Data from the study further showed that the sleepiness score was less in all doses of NKTR-181 compared to that of oxycodone.
Nektar is currently evaluating NKTR-181 in a phase II study for the treatment of chronic pain. The company enrolled around 200 opioid naïve patients, suffering from osteoarthritis of the knee. The patients will be randomized to receive either NKTR-181 or placebo.

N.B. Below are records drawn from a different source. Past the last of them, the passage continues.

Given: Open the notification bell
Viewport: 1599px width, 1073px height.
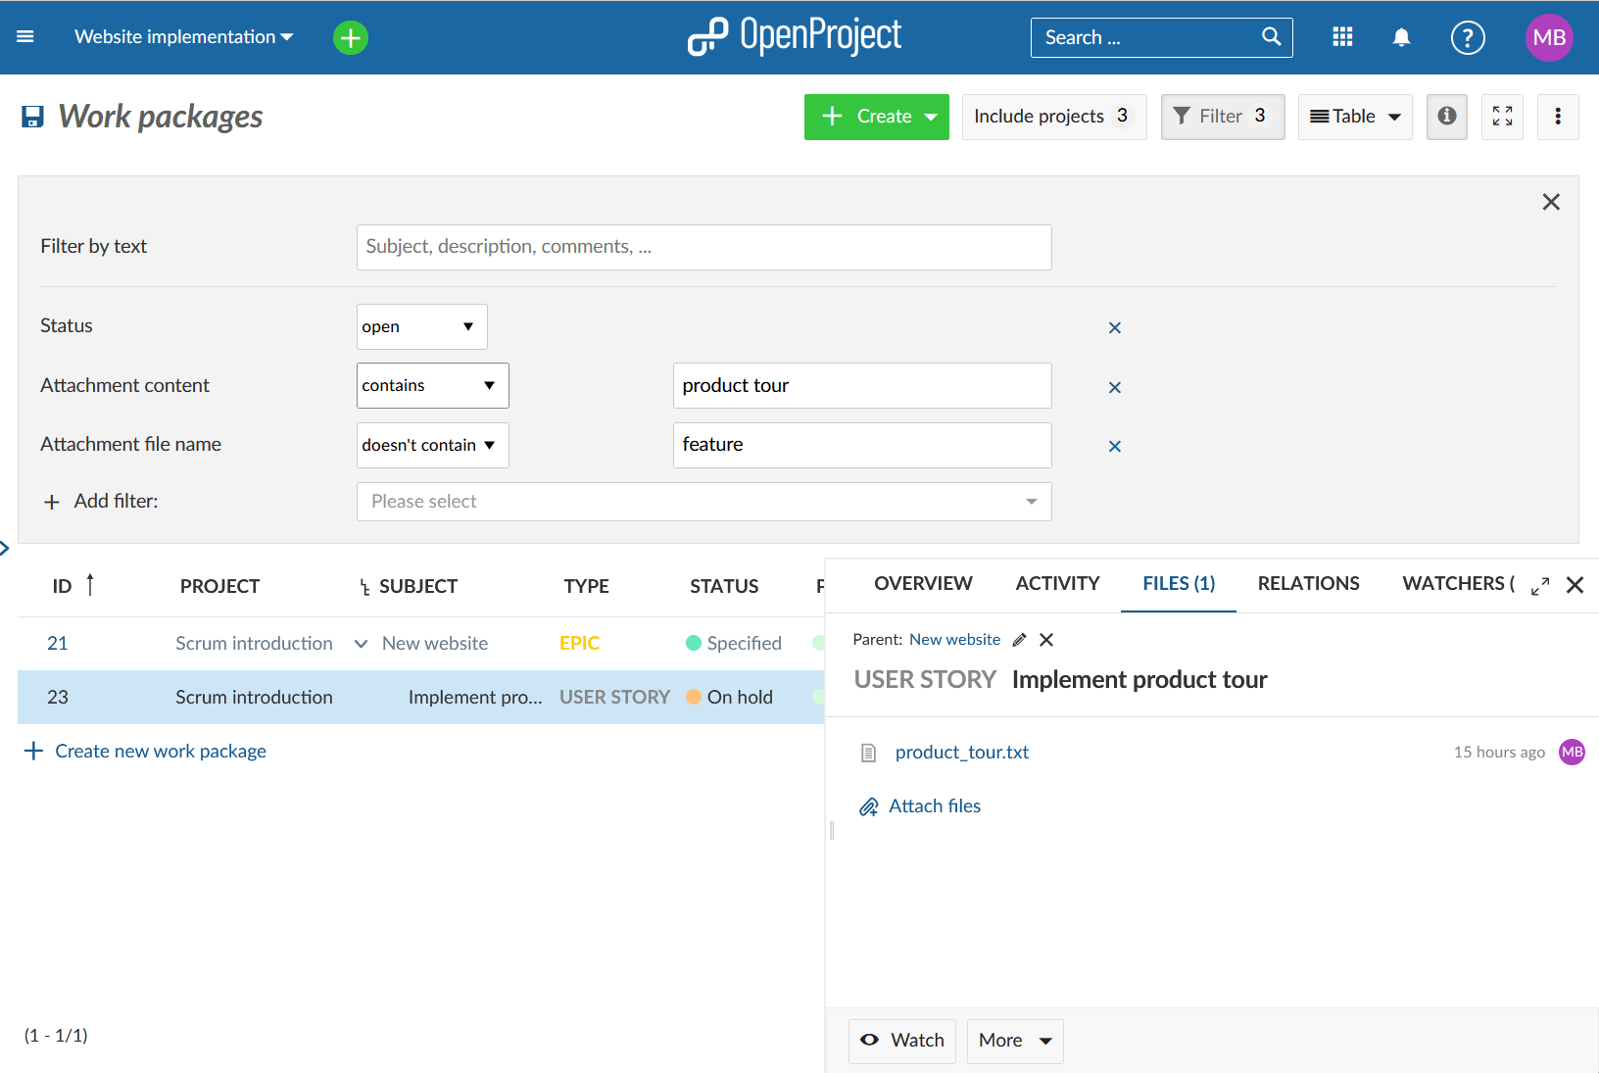Looking at the screenshot, I should tap(1401, 36).
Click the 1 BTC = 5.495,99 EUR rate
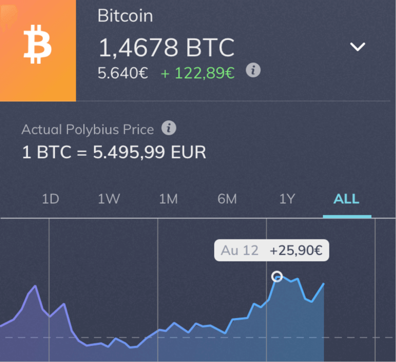This screenshot has height=362, width=396. (x=114, y=152)
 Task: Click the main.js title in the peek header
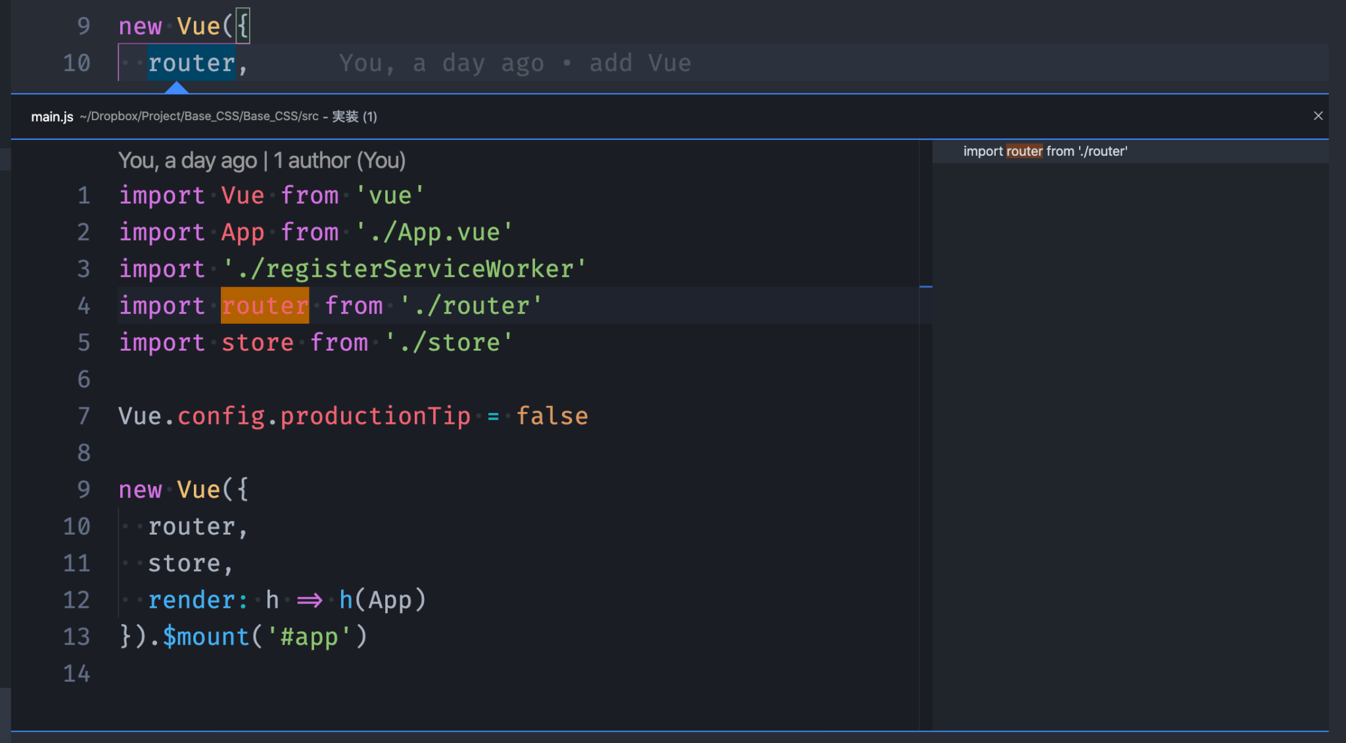click(x=52, y=116)
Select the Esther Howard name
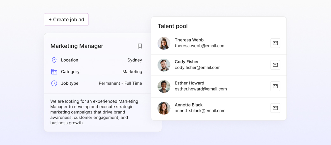 (x=190, y=83)
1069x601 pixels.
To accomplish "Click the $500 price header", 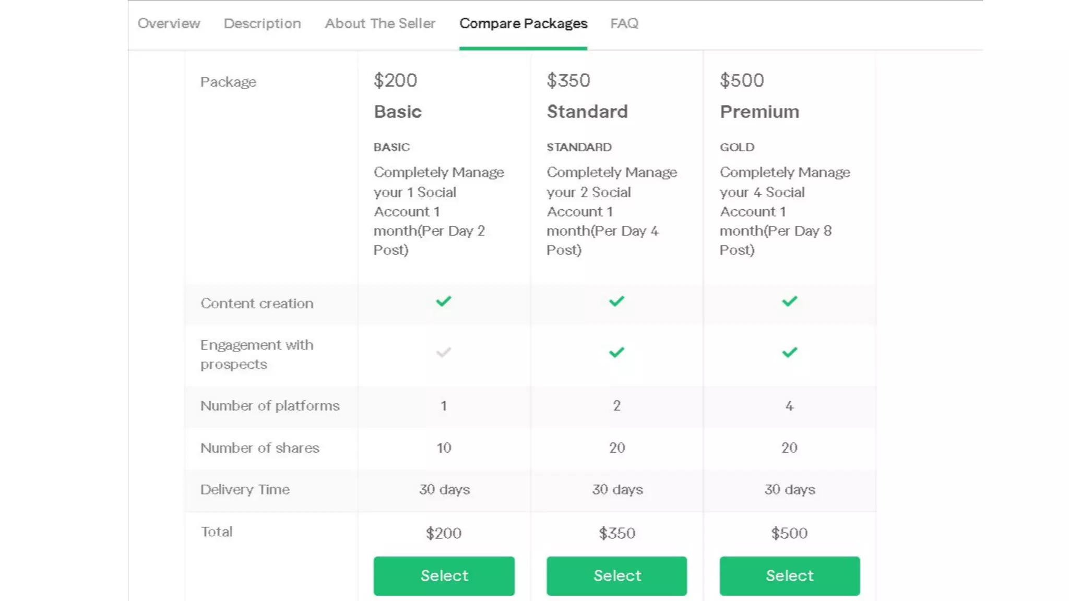I will coord(741,80).
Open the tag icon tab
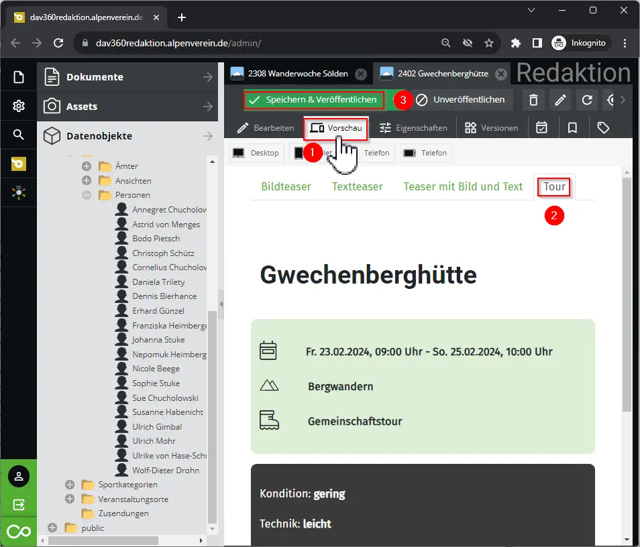Viewport: 640px width, 547px height. click(603, 127)
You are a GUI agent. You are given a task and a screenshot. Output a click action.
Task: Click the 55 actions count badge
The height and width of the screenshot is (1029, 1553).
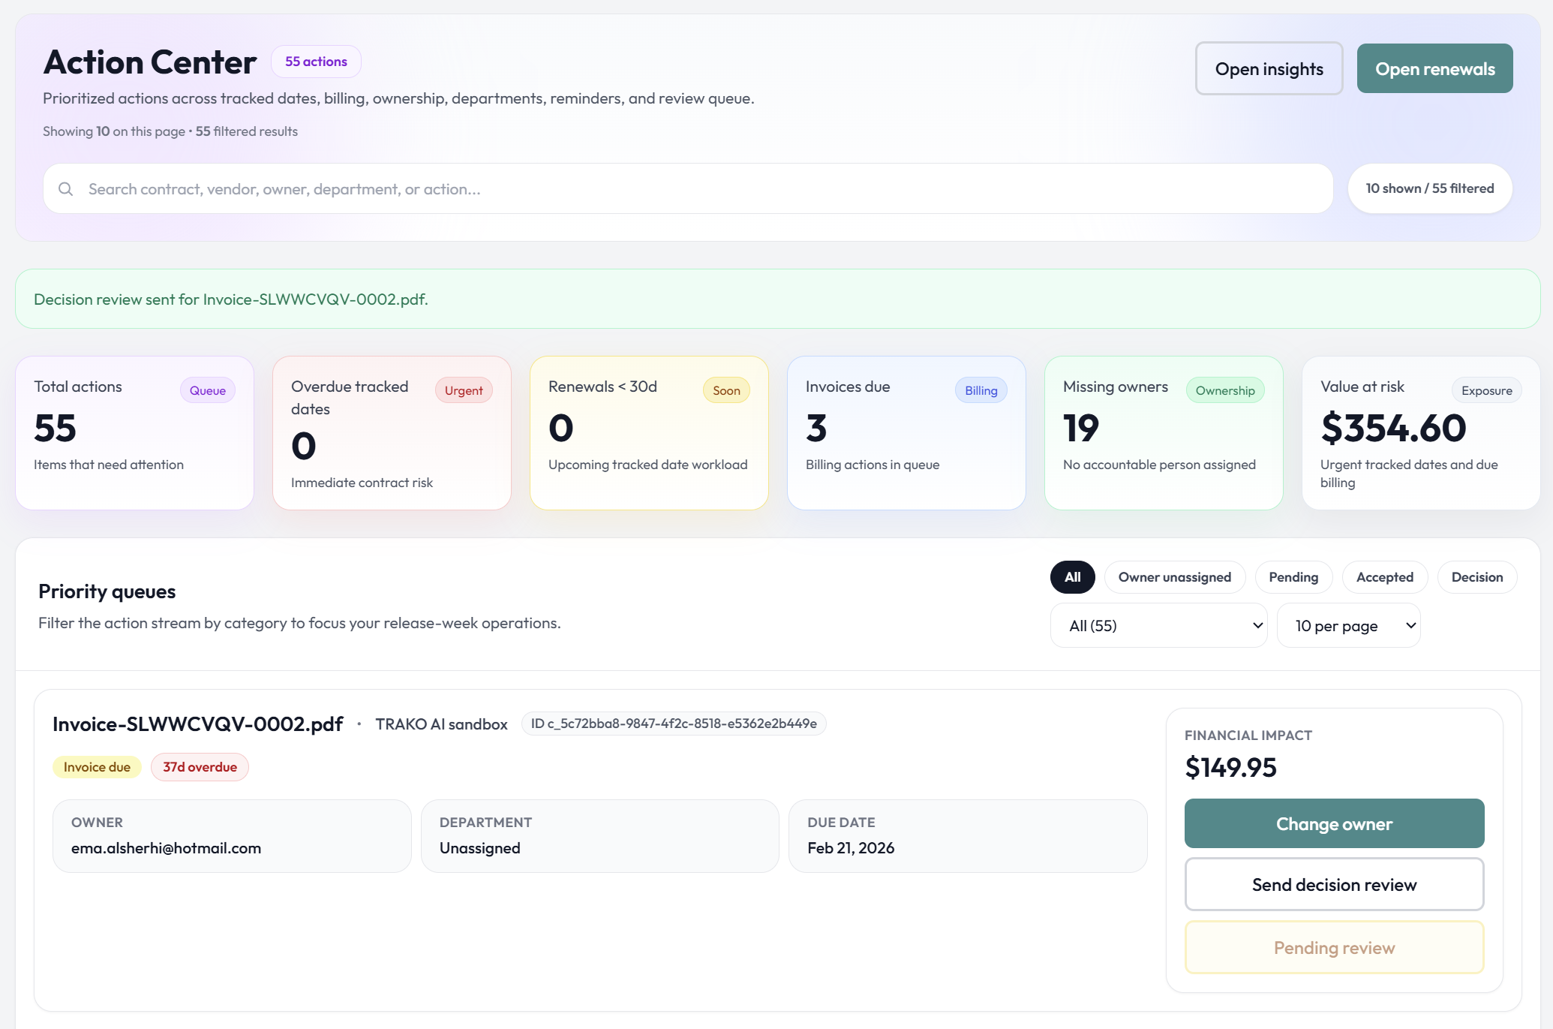point(316,62)
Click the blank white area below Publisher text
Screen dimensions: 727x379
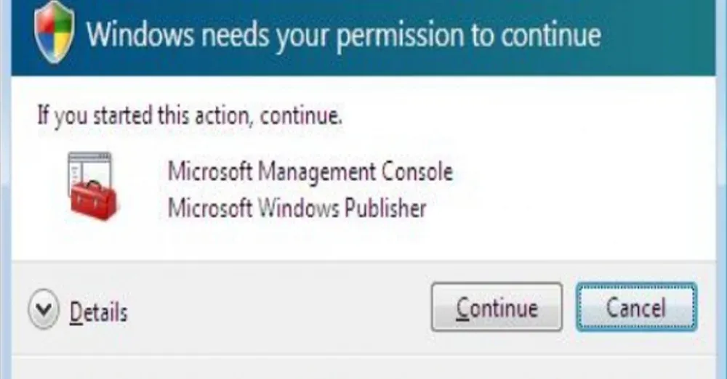(324, 243)
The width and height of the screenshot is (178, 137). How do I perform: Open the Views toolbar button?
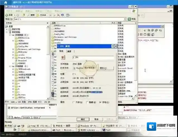click(x=68, y=15)
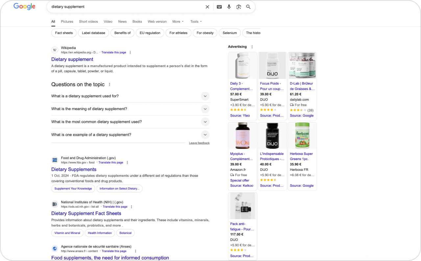Expand the question What is a dietary supplement used for
The width and height of the screenshot is (421, 261).
pos(205,96)
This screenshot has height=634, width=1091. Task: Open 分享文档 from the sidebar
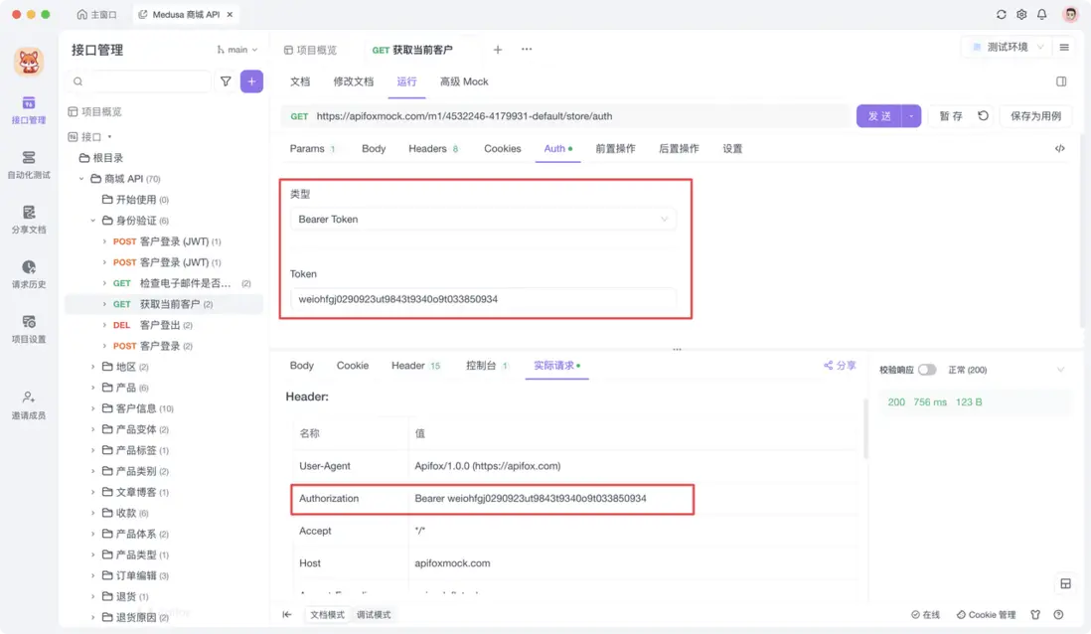point(28,221)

We remind investors that NKTR-181 currently enjoys fast track designation in the US for the treatment of moderate-to-severe chronic pain. Nektar mentioned in its conference call that there are more than 100 million patients suffering from chronic pain in the US. The management at Nektar believes that the candidate can be a leading product in the opioid market for chronic pain which is worth $12 billion. However, we remind investors that the market for chronic pain currently has big companies like Johnson & Johnson (JNJ - Free Report) and Pfizer Inc. (PFE - Free Report) .
Nektar, a biopharmaceutical company, presently carries a Zacks Rank #4 (Sell). Other biopharma stocks such as Jazz Pharmaceuticals Public Limited Company (JAZZ - Free Report) currently look attractive with a Zacks Rank #1 (Strong Buy).